Edward G. Albright, attorney for Clint Brown, filed a written objection Tuesday to U.S. Magistrate Judge Mark Moreno’s recommendation to deny Albright’s motion to suppress evidence, including firearms, drugs and drug paraphernalia, seized by authorities who executed three search warrants between Aug. 17 and Aug. 22.
In federal felony cases, a magistrate judge will often conduct any hearings on pretrial matters of evidence and makes a recommendation to a district judge.
Brown, 36, was indicted in December by a federal grand jury on one count of being a felon and drug user in possession of a firearm.
Brown is alleged to have been in possession of a Remington 12-gauge shotgun and a Tarus .22-caliber rifle, both of which were recovered as a result of the search warrants in question.
Brown has pleaded not guilty and is scheduled to stand trial in April. He faces a maximum of 10 years in prison, a $250,000 fine and three years of supervised release.
Brown’s kidnapping and abuse case in Lyman County is on hold while this federal case proceeds.

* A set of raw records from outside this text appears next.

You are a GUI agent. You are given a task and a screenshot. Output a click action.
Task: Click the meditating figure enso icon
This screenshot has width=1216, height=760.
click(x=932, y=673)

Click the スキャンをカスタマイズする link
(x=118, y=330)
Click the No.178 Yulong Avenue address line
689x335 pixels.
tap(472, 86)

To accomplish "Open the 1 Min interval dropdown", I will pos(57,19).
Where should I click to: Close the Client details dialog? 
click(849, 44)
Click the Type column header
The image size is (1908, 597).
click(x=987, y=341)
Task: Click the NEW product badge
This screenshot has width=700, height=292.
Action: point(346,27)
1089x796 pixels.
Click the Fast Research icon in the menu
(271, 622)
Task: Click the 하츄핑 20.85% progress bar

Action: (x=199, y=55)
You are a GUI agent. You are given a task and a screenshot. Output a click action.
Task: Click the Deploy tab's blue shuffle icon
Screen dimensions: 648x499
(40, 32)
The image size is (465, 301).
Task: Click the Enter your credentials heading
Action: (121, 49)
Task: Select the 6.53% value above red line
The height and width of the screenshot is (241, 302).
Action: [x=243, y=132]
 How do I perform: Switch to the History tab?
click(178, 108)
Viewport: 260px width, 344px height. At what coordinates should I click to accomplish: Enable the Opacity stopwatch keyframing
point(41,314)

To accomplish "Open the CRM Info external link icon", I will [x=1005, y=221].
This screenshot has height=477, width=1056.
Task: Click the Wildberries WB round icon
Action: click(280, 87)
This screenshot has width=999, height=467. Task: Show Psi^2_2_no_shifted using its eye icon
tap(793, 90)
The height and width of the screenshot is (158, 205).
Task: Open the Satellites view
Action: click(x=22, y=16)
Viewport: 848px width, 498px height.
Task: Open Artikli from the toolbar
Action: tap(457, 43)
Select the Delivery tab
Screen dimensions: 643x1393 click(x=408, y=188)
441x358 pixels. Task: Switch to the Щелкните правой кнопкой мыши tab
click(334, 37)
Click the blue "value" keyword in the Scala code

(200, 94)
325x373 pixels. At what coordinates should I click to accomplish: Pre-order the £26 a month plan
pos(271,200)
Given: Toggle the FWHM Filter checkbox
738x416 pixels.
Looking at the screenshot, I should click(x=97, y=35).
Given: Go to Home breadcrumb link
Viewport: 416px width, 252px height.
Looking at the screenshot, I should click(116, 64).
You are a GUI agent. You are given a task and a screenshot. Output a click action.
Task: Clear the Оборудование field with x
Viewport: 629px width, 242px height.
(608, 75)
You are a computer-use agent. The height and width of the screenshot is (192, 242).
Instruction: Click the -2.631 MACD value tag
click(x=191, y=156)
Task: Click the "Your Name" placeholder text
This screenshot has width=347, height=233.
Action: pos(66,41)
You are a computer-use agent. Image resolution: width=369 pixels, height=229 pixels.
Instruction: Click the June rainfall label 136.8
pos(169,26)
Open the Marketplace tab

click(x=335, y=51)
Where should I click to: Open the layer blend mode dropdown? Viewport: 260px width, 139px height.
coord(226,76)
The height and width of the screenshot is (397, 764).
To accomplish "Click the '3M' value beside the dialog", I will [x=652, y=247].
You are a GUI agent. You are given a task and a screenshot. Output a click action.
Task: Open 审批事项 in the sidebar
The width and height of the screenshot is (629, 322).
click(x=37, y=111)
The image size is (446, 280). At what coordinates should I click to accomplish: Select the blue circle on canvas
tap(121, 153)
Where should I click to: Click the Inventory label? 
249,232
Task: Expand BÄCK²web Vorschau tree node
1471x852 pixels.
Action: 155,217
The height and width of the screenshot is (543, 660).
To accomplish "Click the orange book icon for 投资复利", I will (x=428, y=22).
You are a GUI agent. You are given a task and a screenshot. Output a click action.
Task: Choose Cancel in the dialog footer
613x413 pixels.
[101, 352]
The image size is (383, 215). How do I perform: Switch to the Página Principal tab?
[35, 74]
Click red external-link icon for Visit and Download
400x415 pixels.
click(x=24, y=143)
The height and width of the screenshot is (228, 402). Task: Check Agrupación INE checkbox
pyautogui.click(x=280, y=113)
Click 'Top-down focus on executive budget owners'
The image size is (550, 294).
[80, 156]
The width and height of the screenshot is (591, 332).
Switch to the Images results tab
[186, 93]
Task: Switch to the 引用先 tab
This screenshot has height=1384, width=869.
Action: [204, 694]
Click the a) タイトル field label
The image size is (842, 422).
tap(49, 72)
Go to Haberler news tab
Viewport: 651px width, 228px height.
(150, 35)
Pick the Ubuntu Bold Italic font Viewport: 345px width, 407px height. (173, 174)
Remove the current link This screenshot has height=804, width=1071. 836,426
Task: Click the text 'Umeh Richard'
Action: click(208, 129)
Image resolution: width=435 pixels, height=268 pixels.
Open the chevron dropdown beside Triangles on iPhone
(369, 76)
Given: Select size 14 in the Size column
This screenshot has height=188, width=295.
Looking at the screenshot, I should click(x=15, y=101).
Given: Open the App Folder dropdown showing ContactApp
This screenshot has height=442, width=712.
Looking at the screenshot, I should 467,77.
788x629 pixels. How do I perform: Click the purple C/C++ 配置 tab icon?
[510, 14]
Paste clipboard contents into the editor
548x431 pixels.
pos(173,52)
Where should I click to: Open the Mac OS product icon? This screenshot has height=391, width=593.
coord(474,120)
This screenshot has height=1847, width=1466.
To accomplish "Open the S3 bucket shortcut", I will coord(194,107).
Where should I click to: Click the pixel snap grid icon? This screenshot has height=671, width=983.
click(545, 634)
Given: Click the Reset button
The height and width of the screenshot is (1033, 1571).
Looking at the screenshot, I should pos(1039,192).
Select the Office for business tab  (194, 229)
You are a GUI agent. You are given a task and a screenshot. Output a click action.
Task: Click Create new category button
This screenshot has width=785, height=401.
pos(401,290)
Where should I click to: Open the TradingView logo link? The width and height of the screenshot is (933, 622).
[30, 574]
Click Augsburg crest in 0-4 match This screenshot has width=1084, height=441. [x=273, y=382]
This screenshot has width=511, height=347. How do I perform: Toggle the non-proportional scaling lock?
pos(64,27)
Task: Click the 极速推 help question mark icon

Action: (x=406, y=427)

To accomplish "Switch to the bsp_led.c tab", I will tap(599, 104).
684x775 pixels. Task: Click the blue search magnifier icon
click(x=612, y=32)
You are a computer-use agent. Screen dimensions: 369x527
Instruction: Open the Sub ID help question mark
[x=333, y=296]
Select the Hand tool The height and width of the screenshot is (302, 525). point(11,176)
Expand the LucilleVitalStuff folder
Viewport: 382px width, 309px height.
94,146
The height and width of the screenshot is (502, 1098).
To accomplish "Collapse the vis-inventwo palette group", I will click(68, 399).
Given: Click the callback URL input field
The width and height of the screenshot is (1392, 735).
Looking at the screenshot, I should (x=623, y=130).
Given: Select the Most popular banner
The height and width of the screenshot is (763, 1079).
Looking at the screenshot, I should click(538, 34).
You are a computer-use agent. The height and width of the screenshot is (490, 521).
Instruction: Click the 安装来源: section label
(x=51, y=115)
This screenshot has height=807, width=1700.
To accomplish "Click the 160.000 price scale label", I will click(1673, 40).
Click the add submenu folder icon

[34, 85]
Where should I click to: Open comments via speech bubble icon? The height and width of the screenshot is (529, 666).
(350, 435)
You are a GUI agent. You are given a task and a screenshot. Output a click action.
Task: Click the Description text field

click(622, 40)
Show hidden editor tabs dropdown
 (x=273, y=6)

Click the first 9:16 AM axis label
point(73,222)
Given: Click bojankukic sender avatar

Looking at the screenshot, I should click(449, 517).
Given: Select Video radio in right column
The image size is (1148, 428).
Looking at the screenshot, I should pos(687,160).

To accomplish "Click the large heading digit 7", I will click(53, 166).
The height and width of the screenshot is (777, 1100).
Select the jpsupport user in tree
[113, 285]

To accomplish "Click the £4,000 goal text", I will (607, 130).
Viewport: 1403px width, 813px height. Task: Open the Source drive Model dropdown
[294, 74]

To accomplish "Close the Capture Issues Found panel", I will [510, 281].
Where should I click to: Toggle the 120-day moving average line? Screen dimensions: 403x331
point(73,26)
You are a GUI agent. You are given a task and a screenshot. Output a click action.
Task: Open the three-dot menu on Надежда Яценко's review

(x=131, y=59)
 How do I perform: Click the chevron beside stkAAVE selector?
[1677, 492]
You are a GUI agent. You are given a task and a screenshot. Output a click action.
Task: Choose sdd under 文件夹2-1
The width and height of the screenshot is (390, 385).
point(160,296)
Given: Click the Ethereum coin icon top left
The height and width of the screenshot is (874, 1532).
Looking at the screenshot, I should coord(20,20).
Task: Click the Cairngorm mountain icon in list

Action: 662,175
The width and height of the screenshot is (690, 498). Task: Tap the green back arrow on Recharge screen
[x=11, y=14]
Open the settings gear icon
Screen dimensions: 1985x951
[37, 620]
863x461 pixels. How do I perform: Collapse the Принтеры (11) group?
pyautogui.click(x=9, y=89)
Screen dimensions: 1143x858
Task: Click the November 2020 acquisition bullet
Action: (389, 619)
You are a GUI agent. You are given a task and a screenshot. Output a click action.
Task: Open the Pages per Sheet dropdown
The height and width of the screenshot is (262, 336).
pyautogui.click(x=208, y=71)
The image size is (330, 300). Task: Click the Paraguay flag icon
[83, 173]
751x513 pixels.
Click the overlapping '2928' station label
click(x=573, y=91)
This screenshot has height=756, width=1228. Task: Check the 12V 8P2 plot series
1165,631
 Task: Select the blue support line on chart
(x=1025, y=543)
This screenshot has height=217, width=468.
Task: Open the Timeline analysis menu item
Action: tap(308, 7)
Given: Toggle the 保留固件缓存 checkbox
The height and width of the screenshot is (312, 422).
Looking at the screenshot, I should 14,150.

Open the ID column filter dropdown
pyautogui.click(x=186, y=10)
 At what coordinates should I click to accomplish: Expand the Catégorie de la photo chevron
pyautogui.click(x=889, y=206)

The federal charge is related to the same alleged series of events that led to Brown being indicted in August by a Lyman County grand jury for allegedly kidnapping his 10-year-old daughter Aug. 17, then choking her, firing a gun near her head and striking her with the butt of a gun. He was also charged for an incident on Aug. 15, his daughter’s birthday, when he allegedly shot her dog in front of her.
Brown was allegedly under the influence of methamphetamine and marijuana at the time of the incidents.
The search warrants in question were granted to Lyman County Sheriff Steve Manger and Division of Criminal Investigation Special Agent Jason Jares. Brown’s trailer house in Presho and two pickups parked outside were searched.
In a report filed Jan. 31, Judge Moreno found there had been probable cause to issue search warrants, despite Albright’s argument the warrants violated Brown’s constitutional right against unreasonable searches and seizures.
In Albright’s written objection, filed Tuesday, he argues there were errors with the Aug. 17 search warrant issued to Sheriff Manger, including that the search warrant and its supporting affidavit didn’t say the property to be searched belonged to Brown.
“The search warrant does not even have Clint Brown’s name mentioned anywhere in it,” Albright’s objection says.
Albright also argued Manger’s warrant, meant to be used in a search for firearms, illegal drugs and any evidence related to a domestic violence incident, was based on unconfirmed reports from a Lyman County deputy, the grandmother of Brown’s daughter and Brown’s girlfriend.
“The two firearms at issue in this case were recovered during the Aug. 17, 2012, search, and therefore, must be suppressed,” the objection says.
Because the next two search warrants were based in part on information from the first search, Albright argues they are “fruit of the poisonous tree,” and should also be rejected.
In a response filed Wednesday, Assistant U.S. Attorney Tim Maher supports the judge’s recommendation not to suppress the evidence.
Albright also argues a statement Brown made to a Lyman County deputy shortly after his arrest should be suppressed.
According to various court documents, Brown, when asked by Lyman County Deputy Don Jennings for a urine sample for a drug test, allegedly said that his urine “is going to melt right through that cup.”
Albright asserts there was no search warrant for Brown’s urine and Brown was never advised of his Miranda rights before giving the sample.
In the response, U.S. Attorney Maher argues law enforcement doesn’t need a warrant to take a urine sample if there is probable cause. And, Maher argues, Brown’s statements should not be suppressed, as they were “spontaneous and voluntary,” and not said during an interrogation.